# KHS Montana Comp



## cs124 (Jan 23, 2007)

Hi folks, first post so be gentle please... 

So, what I have here is a KHS Montana Comp from 93 or 94 with a few period IN-correct mods.

Frame: 15", True Temper AVR tubing
Fork: Marzocci Bomber Z2
Drivetrain: LX/XT 8spd 
Shifters: Gripshift 600
Brakes: LX V-Brakes
Stem: Ritchey WCS with threaded adapter. (Thanks Spider!)

It's not exotic or significant at all, and it may not even be classic or particularly retro but it certainly is OLD! Anyway, it gets the job done and I've had some great rides on it.


----------



## pinguwin (Aug 20, 2004)

It's not the most desired bike to some but that doesn't matter. It is significant...because it's yours and you've had some great rides on it. It is an older bike and belongs here.
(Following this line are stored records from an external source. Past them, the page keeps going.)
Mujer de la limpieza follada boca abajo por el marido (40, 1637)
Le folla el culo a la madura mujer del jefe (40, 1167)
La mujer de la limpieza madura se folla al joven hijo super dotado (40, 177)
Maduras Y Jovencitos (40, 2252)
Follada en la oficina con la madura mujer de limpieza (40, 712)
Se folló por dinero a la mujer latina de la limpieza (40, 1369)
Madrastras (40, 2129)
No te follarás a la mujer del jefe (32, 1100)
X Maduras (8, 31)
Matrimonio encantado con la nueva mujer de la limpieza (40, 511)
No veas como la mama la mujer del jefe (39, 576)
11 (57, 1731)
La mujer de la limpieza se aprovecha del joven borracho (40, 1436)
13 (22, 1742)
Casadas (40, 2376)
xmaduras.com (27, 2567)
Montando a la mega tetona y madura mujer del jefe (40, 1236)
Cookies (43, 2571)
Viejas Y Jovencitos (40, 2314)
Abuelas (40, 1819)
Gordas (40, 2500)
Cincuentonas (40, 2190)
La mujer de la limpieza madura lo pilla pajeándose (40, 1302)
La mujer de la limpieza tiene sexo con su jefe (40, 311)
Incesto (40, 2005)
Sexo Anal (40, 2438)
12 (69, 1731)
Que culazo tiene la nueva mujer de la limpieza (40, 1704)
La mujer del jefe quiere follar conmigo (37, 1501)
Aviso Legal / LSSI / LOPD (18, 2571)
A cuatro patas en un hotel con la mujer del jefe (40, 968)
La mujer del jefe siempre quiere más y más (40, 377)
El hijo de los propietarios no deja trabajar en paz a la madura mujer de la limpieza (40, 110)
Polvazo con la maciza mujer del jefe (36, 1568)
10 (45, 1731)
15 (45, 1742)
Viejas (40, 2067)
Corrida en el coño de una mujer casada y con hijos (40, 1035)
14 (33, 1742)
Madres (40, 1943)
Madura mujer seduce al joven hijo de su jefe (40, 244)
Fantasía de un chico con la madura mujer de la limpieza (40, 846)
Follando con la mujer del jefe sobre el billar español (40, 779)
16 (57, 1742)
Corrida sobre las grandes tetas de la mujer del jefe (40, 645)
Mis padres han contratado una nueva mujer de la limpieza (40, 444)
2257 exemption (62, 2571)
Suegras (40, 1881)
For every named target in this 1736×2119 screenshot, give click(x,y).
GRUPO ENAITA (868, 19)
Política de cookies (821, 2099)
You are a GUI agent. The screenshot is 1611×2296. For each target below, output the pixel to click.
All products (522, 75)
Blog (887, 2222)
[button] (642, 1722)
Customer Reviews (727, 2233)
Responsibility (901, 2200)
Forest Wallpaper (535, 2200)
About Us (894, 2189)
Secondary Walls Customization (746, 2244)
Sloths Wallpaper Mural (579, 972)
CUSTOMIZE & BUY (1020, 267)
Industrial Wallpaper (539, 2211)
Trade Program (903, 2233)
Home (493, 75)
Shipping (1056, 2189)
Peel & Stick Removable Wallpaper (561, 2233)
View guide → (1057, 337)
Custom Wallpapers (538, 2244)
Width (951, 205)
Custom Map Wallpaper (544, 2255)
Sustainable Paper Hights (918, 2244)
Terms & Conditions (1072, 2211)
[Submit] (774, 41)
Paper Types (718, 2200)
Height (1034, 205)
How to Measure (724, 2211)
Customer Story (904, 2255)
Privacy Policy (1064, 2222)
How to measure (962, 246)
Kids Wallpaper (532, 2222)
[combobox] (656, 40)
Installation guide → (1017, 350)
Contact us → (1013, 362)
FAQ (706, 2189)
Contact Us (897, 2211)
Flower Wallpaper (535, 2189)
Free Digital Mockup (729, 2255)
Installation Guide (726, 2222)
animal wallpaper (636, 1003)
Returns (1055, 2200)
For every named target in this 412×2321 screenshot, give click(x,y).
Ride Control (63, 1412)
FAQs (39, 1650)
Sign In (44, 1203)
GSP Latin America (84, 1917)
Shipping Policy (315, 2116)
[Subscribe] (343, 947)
Keep posting and welcome to VRC.

Pingu Win


----------



## Sideknob (Jul 14, 2005)

And it's still a nice, neat chromo frame too.


----------



## grawbass (Aug 23, 2004)

Welcome to MTBR and VRC.

I've always liked those older cromoly KHS'.


----------



## Rumpfy (Dec 21, 2003)

Looks like a well balanced XC bike with a few trail friendly upgrades.

True Temper framed bikes are great. 


Welcome!


----------



## Sasquatchcycles (Jul 19, 2007)

KHS has always been largely slept on by the "cool" MTB crowd...a respectable ride.


----------



## colker1 (Jan 6, 2004)

that's how a 17' khs perform best: w/70-80mmm fork upfront.

nice ride. i would move the saddle 1/2in back and invert the stem.


----------